Using Chemical Environments

ChemicalEnvironment usage examples

Here, we show how to use ChemicalEnvironments in detail. First, we will outline how they are structured with some example code snippets.

Demo jupyter notebook

The using_environments.ipynb jupyter notebook should be your first stop for interactively understanding and using ChemicalEnvironment. It includes all of the examples shown above and more in a jupyter notebook so you can play with the different method options.

Creating a ChemicalEnvironment

A ChemicalEnvironment can be creatied using SMIRKS strings. If a ChemicalEnvironment is created with no SMIRKS pattern, it is an empty structure. There are five subtypes of ChemicalEnvironment that match the types of parameters found in the SMIRNOFF format. If they are created with no SMIRKS pattern, their structure matches a generic for that parameter type—for example, [*:1]~[*:2] for a bond (that is any atom connected to any other atom by any bond).

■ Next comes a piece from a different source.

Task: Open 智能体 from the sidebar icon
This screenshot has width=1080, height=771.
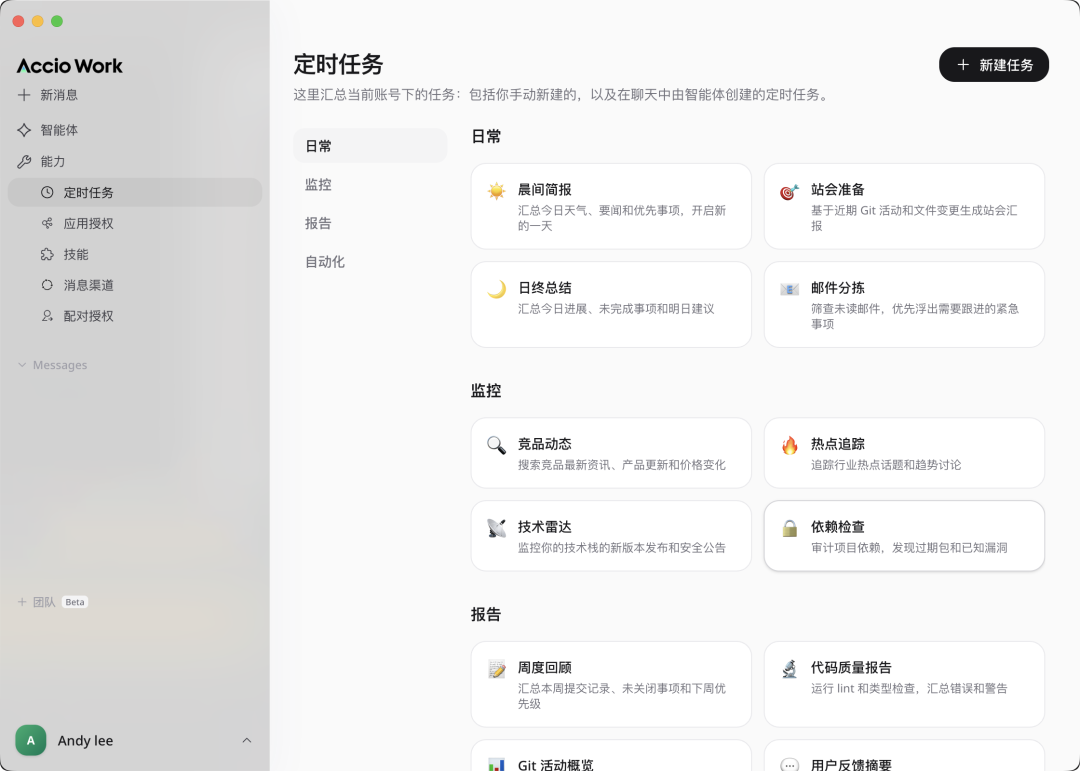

The five subtypes are listed below with their expected number of indexed atoms and the corresponding SMIRKS structure:

  • AtomChemicalEnvironment
    • expects 1 indexed atom
    • default/generic SMIRKS "[*:1]"
  • BondChemicalEnvironment
    • expects 2 indexed atoms
    • default/generic SMIRKS: "[*:1]~[*:2]"
  • AngleChemicalEnvironment
    • expects 3 indexed atoms
    • default/generic SMIRKS: "[*:1]~[*:2]~[*:3]"
  • TorsionChemicalEnvironment
    • expects 4 indexed atoms in a proper dihedral angle
    • default/generic SMIRKS: "[*:1]~[*:2]~[*:3]~[*:4]"
  • ImproperChemicalEnvironment
    • expects 4 indexed atoms in an improper dihedral angle
    • default/generic SMIRKS: "[*:1]~[*:2](~[*:3])~[*:4]"

Here is an example for initiating a chemical environment:

from openforcefield.typing.chemistry import environment as env
smirks = "[#6X3,#7;+0:1]~;@[#8;r:2]~;@[#6X3,#7;+0:3]"
angle = env.AngleChemicalEnvironment(smirks = smirks)

ANDtypes and ORtypes

After being initiated with a SMIRKS string, ChemicalEnvironments separate and store information about the fragment in a NetworkX graph. This information is stored in the same way a chemist might think about a fragment, that is there are atoms connected by bonds. The descriptors for both atoms and bonds are broken down into ORtypes, decorators OR’d together with a ‘,’ and ANDtypes, decorators AND’d to the end of an atom or bond with a ‘;’. ORtypes are further broken down into bases and decorators. A base is typically an atomic number or symbol.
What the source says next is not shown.